Using the remainder of the profit from the sale of the home, we were scarcely able to find anything within her means to purchase. No house in the greater Los Angeles area was affordable. Luckily, we were just able to afford a new manufactured home in a park in Chatsworth. She became depressed after moving, as the reality of the situation sunk in, but she tries to find things to enjoy about her new life. She misses having a yard, her long-time neighbors, and her old bedroom. She never told Alan where she moved, and has severed all contact. She likely misses him too-or at least, her illusion of him.

Published by Melissa

...  View profile

3 Comments

Post a Comment
  • David Hamilton5/1/2008

    That is a heart breaking story. Thank you for taking the time to share it in such a public way. The advice you give is excellent.

  • Laurie3/5/2008

    Your grandmothers situation is so sad. There was one other alternative which could have allowed her to continue to live in her home and that would have been a Reverse Mortgage. In many situations they can be a good or bad situation. In her situation it would have probably been an excellent condition because she would no longer have had any house payments and she could continue to live there until she moved into a care facility or passed away.

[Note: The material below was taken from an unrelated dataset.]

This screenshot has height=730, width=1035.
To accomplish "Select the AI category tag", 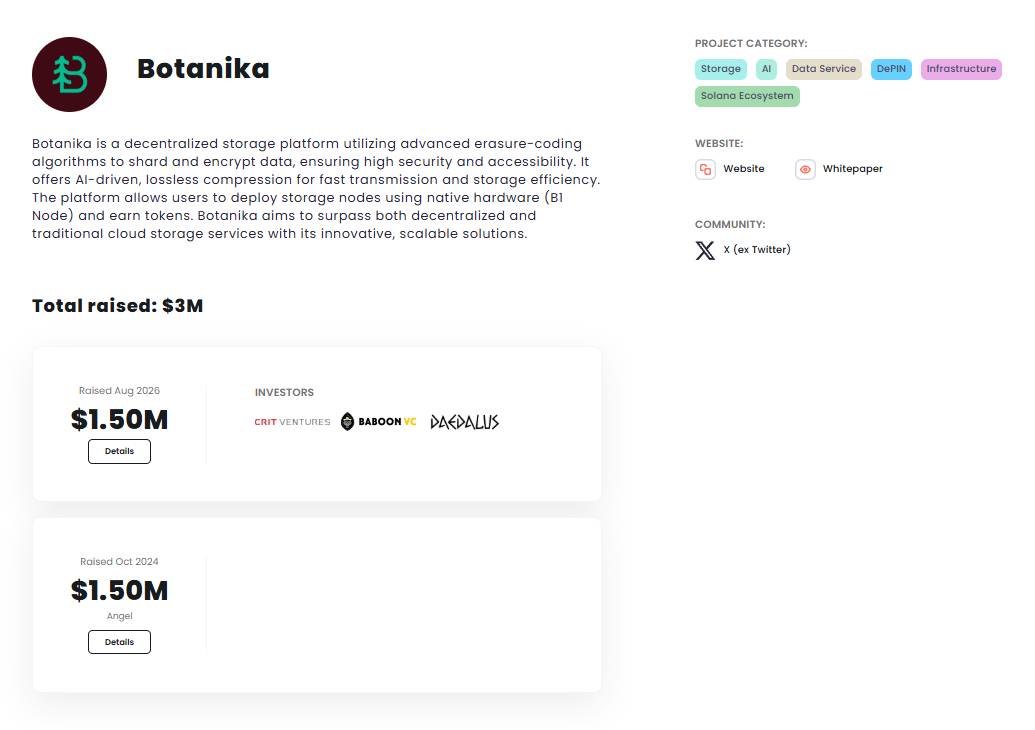I will (766, 69).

    For most seniors that have equity in their home, use caution and make sure you understand the product. In your grandmothers case, it would have made sense financially both by allowing her to continue living there, as well as buying much needed time and peace of mind to look at more legal avenues for prosecuting her deadbeat son!

  • Kat Mitschke7/29/2007

    I am so sorry this has happened to your grandmother and your family. Sometimes the ones you trust the most take advantage. You gave wonderful tips and advice.